The “parking lot” of Tama Station (my closest station) looks like this:
It’s rare to find only two parked; usually there’s so many that bikes against wall get boxed in by other bicycles. With that volume, it makes sense that police wouldn’t go out of their way to impound all of them.
But lo-and-behold on the day that I was racing the clock, then too there were only around 5 bikes parked. In other words, sometime during the day all of them were removed and placed in a towed lot. Coming back in the afternoon and finding it missing was nothing more than a jolt of inconvenience. Yep. Not sadness or anger, just a strong sense of being inconvenienced. If everyone else can place their bikes there day after day, why was I one of the only ones who had a bike towed? Now it meant searching for the lot, going by bus, and biking all the way back. With an expectation of losing an entire afternoon (it only took about 2 hours for the entire procedure, surprisingly), I went on the search for my lost steed.

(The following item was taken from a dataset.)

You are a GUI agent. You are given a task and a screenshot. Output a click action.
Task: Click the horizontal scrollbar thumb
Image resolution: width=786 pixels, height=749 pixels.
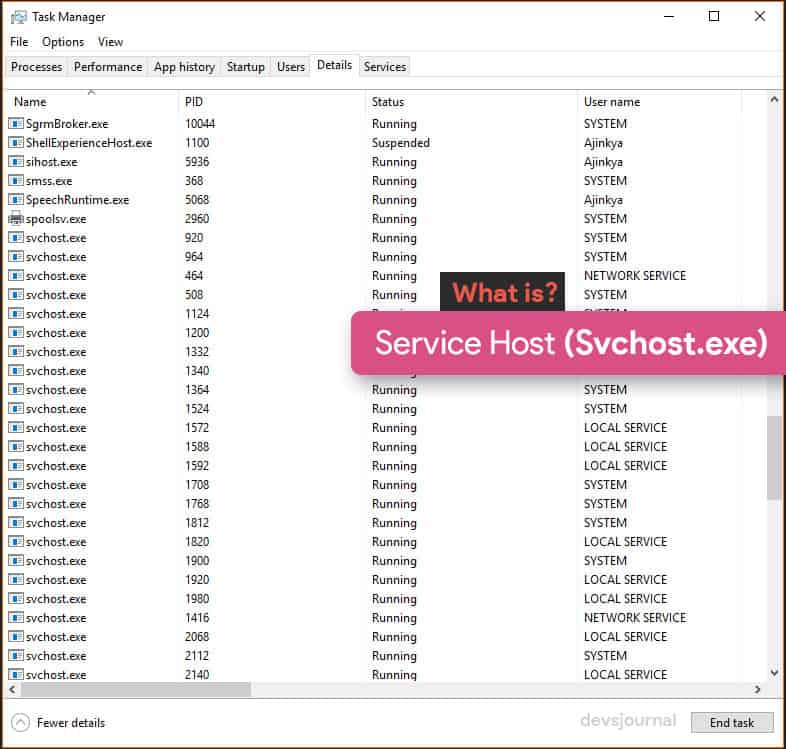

I never noticed if there was a warning sign posted in the area about not parking there. I mean, why would I? It just seemed like common sense since everyone else trusted it. On closer inspection though… the poster was always there.

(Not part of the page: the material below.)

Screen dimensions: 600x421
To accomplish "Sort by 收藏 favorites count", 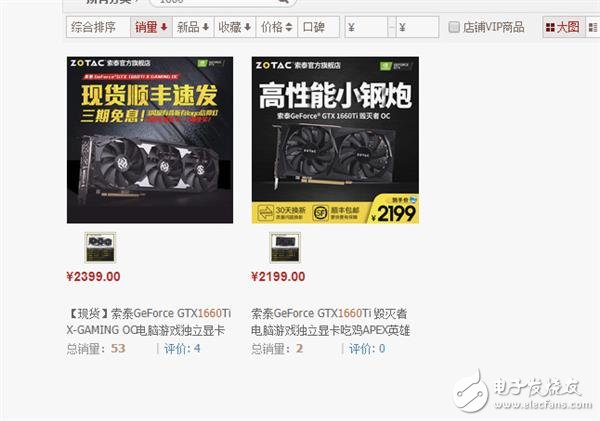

That little yellow rectangle. That SINGLE little yellow rectangle. It’s the only warning and it covers the ENTIRE length of the station. I mean, I get it. Don’t waste resources and all that, but still. A little extra notice would be appreciated.

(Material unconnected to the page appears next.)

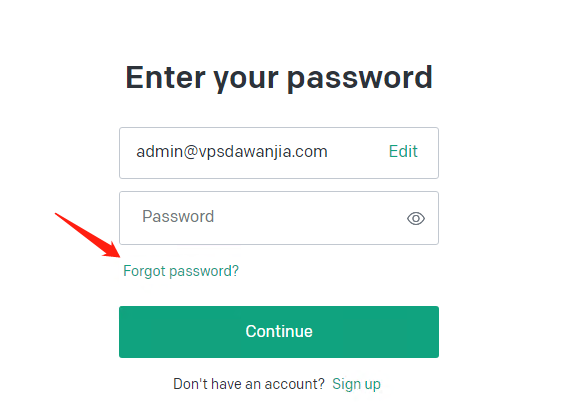Toggle password visibility in Password field
This screenshot has height=416, width=563.
[x=416, y=218]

Notice the QR code on the bottom left corner of the poster? Scan that (or click here) and it shows you when it was towed, where it was towed from, what colored bike, what registration number, and where it was taken to (scroll down on the webpage until you see an excel like spreadsheet). My bike was taken to a lot reachable by a 45 minute bus ride.
I set out the next day with full intent to exercise my Gaijin powers as I pleaded for a waver on the 2000円 ($20) penalty fee. I was even prepared to act like I didn’t know a lick of Japanese. $20 is a lot of money for a struggling college student.
Yet, I couldn’t go through with it. Not because of some unneeded pride or my poor acting skills, but because the workers on the lot were two old men easily over the age of 70. It was shocking. To have two seniors past retirement age to do this kind of job… it was rather cute. Very befitting of Japan. Their movements were slow as they hunched their way over to each individual bike. Their greetings were nothing less than delightful and they smiled even though you came here doing more or less a crime. There was none of that discomfort that comes from the likes of American government facilities (we all know how wonderful the DMV is). And it wasn’t just to us, the people. When my bike was brought out this senior worker proceeded to WIPE DOWN THE ENTIRE VEHICLE. I almost wanted to stop his kindness, but reminded myself that it was probably part of his job. There was no way I could be a nuisance to these two, and there was no way I wanted to be a nuisance to a society that allows seniors to continue working in society if they so wish. I left with my spirits high and being $20 poorer. I also gained some sagely advice from the other worker to be careful of where I park my bike, as 2000円 is much too expensive for a foreign student (sound familiar?).
Sure, having to take a few hours to retrieve a possession was a pain, but it gave me a chance to see one way the Japanese government is providing some sort of financial support to the elderly. At the same time, I’m sure senior citizens participating in these programs feel a sense of being just as, if not more, useful to society as they were back in their prime. Plus, it’s a great way to kill time with friends.